Rejection of modernization based on Western models and resistance to the
continuation of monarchical rule was at the heart of the Islamic
fundamentalist movement that unseated the shah, a Westernized monarch
whose policies favored the Western model of the state and rejected the
Islamic ideal of the “community of true believers.”
In the same year as the Iranian revolution (1979), Saddam Hussein (b. 1937)
became head of Iraq. A member of the Arab Ba’ath Socialist Party since 1957,
Hussein launched a far-reaching suppression of political opposition and put
down a Kurdish rebellion.
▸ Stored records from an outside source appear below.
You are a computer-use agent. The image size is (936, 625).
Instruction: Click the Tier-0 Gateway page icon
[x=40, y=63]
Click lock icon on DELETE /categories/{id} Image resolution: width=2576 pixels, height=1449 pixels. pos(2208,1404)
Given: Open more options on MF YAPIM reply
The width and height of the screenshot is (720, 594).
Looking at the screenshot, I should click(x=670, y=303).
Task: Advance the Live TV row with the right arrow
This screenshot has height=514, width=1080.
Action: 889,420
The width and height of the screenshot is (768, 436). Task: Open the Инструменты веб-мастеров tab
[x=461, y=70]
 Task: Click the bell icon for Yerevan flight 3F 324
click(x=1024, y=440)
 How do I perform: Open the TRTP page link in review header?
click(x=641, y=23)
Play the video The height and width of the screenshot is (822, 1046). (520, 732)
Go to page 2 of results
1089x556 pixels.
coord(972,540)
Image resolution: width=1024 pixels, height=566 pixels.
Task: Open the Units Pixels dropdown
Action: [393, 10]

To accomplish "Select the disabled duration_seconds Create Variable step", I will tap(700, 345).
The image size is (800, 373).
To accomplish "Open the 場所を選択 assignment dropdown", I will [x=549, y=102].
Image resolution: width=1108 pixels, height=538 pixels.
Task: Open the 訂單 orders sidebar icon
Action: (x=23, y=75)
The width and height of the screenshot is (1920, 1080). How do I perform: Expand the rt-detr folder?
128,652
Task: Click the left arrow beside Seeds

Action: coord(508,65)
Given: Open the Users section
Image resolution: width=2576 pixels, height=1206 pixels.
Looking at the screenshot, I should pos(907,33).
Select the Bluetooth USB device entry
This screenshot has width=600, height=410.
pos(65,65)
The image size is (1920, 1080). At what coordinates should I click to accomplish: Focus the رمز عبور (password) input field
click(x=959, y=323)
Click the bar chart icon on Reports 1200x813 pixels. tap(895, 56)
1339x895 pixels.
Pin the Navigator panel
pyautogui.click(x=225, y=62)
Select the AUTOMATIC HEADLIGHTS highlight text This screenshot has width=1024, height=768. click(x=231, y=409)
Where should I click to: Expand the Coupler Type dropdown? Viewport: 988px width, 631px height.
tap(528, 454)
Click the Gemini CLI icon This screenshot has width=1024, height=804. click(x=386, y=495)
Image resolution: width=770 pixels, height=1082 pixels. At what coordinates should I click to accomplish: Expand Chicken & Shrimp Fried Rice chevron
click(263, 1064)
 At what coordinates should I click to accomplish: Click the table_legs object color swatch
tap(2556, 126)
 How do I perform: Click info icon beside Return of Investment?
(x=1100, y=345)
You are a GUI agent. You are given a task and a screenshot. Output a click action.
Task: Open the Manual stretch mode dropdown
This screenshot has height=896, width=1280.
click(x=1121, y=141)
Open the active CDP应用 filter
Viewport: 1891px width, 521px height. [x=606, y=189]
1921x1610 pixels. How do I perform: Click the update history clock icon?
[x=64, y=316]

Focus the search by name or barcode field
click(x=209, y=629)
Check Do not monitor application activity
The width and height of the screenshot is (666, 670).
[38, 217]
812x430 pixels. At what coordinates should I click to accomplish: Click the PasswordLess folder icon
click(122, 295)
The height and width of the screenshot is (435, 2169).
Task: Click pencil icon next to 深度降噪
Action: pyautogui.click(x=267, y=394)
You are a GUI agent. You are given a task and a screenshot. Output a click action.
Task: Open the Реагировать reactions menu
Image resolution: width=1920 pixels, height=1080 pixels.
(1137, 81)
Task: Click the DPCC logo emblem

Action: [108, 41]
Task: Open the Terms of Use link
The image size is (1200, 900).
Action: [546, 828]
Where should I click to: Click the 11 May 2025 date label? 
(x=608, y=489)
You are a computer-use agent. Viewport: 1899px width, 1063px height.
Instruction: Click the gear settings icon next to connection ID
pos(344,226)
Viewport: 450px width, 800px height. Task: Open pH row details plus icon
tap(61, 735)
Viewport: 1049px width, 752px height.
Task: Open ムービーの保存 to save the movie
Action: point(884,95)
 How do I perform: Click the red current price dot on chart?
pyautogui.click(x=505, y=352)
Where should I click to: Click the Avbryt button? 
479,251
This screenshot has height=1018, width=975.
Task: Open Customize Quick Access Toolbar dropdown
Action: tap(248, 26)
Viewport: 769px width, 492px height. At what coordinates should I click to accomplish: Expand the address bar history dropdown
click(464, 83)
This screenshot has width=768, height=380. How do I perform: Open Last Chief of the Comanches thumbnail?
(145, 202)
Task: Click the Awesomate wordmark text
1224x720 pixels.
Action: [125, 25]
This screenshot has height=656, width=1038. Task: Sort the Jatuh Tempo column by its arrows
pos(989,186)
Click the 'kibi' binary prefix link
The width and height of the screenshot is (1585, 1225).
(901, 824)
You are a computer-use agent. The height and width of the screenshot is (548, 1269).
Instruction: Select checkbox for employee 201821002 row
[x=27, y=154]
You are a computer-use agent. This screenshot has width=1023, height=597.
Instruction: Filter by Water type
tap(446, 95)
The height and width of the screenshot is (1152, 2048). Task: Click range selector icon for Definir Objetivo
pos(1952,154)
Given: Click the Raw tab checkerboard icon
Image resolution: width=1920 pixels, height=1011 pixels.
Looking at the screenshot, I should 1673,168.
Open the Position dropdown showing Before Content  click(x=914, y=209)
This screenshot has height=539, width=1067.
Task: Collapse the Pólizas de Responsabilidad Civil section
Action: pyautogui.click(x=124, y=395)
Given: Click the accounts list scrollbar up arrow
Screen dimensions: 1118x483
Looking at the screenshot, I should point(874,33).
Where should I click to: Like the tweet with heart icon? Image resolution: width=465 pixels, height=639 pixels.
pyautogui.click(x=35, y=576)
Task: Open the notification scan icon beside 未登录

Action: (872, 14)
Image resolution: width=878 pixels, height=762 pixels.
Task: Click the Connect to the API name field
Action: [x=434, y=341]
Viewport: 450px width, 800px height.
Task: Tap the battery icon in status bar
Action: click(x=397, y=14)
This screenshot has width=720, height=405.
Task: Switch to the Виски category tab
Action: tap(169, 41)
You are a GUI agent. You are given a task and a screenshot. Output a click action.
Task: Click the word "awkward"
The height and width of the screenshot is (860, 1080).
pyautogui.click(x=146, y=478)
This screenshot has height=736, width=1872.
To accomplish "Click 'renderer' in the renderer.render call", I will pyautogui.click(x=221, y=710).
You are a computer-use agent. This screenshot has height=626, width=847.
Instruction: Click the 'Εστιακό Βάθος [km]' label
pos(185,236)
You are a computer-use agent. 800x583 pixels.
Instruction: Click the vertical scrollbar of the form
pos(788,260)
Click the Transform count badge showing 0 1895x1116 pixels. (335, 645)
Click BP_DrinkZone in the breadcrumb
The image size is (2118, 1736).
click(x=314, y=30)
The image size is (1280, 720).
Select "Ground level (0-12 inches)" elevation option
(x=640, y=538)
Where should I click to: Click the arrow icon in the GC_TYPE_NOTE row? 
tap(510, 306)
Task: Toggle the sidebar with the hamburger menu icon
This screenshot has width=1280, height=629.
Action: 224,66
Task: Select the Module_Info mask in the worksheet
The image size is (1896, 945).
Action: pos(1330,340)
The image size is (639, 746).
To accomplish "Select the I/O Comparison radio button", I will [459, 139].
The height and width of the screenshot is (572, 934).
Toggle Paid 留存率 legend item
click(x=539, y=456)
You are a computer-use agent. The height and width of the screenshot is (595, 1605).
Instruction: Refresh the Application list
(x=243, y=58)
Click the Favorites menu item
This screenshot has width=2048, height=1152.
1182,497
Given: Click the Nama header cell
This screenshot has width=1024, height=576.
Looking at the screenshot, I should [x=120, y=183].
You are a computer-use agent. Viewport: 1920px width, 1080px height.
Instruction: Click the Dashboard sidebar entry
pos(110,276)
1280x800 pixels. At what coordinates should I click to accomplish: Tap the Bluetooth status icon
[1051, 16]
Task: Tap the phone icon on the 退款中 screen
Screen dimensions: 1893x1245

He also led Iraq in a costly war against Iran in the
1980s and invaded the neighboring oil-rich kingdom of Kuwait in 1990. That
invasion led to the Persian Gulf War, which brought a coalition of forces led
by the United States to the region and eventually forced Iraq to withdraw
from Kuwait.
Religion and New States
A broad spectrum of resistance movements and their interaction with new
states formed by the overthrow of traditional monarchies characterized
postwar developments in West Asia and North Africa. Islamic
fundamentalism provided a key ideological source of resistance to
Westernized authoritarian or one-party states, as Muslims rejected the
Western notion of the social contract in favor of the Islamic belief in the
“community of true believers” as the model for the nation state. Religion and
state were to be a unified whole, and religious law was joined to state law. A
similar issue has dogged Israeli politics since the creation of the state of Israel
in 1948 as a homeland for the Jewish people: Should the religious laws of
Judaism also be the law of the state?